Juliette lives in one of many high-rises being erected in the banlieues (suburbs) of Paris. Though the structures were meant to provide housing to families working in the growing capital during the prosperous post-war years, Godard saw the banlieues as the infrastructure for promoting a value system based on consumerism, a term he equated with prostitution. Godard argued that a consumerist society demands a workforce living in regimented time and space and forced to work jobs they don't like, which he said was "a prostitution of the mind."

On 25 October 1966, Godard appeared on the French television program Zoom to debate with government official Jean St. Geours, who predicted that advertising would increase, as the basic impulse of the French society at the time was to increase its standard of living. Godard responded that he saw advertisers as pimps, who bring women to the point at which they give their bodies without compunction by convincing them that what they can buy has more potential to bring happiness than does the loving enjoyment of sex.
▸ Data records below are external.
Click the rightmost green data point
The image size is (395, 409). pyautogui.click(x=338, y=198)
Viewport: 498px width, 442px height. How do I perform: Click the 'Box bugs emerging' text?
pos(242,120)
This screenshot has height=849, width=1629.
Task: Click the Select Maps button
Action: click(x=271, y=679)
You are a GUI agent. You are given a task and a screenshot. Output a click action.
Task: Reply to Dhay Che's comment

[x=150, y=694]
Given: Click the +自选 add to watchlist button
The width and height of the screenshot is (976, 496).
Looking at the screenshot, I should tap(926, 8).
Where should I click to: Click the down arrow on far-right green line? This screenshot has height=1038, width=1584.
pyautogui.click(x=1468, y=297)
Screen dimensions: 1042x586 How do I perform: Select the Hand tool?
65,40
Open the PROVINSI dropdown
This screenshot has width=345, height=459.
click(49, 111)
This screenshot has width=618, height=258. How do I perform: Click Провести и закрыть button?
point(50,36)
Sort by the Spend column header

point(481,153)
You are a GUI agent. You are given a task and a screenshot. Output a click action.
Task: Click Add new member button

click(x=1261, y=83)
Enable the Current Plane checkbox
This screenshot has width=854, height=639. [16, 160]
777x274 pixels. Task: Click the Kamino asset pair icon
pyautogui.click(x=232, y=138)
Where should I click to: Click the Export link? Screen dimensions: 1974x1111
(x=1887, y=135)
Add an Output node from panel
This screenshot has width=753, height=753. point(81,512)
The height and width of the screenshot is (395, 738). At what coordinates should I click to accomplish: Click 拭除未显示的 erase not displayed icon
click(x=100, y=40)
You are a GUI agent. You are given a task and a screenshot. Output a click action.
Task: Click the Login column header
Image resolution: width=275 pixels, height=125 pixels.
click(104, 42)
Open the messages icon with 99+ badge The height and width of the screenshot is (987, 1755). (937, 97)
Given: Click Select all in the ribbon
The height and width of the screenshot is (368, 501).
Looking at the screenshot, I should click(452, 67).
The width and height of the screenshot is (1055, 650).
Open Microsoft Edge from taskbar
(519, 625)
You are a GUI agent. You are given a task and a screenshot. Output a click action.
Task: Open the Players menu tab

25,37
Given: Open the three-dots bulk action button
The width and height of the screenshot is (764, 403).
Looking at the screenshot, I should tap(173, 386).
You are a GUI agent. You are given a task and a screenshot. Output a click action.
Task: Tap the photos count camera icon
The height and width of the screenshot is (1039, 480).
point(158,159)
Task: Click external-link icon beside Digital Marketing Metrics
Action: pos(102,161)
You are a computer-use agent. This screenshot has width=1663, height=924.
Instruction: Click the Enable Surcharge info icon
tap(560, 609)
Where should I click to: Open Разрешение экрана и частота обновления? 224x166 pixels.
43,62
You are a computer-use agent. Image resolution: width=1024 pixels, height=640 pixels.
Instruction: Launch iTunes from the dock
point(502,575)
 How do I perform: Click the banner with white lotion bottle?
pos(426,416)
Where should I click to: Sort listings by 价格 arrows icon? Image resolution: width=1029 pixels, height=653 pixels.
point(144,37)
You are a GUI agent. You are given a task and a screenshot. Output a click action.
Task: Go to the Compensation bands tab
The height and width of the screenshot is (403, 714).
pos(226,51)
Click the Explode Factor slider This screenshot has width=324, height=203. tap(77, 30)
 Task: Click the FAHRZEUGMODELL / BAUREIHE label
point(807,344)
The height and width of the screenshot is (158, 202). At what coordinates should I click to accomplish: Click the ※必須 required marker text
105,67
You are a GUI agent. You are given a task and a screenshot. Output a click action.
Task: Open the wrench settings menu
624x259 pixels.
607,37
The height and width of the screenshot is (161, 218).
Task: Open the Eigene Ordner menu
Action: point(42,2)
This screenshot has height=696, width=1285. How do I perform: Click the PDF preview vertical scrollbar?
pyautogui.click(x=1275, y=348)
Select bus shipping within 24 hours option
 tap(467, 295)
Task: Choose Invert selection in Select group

As with many of Godard's films from the mid-1960s onward, Two or Three Things I Know About Her demonstrates his growing disenchantment with the United States. This contrasts with his earlier French New Wave films, such as Breathless (1960), which make admiring references to American cinema.

==Reception==
Many critics regard the film as being among Godard's most significant works. On review aggregator website Rotten Tomatoes, it holds an approval rating of 94% based on 33 reviews, with an average score of 8.1/10; the site's "critics consensus" reads: "Two or Three Things I Know About Her marks a turning point in Godard's filmography – one that may confound more narratively dependent audiences, but rewards repeated viewings."

===Awards===
Two or Three Things I Know About Her was awarded the Prix Marilyn Monroe du Cinéma in 1967 from an all-woman jury that included Marguerite Duras and Florence Malraux. In the 2012 Sight & Sound poll of the greatest films ever made, it received 19 top-10 votes (16 from critics and three from directors).

===American re-release===
On 17 November 2006, the film was re-released in CinemaScope for a two-week run at Film Forum in New York City.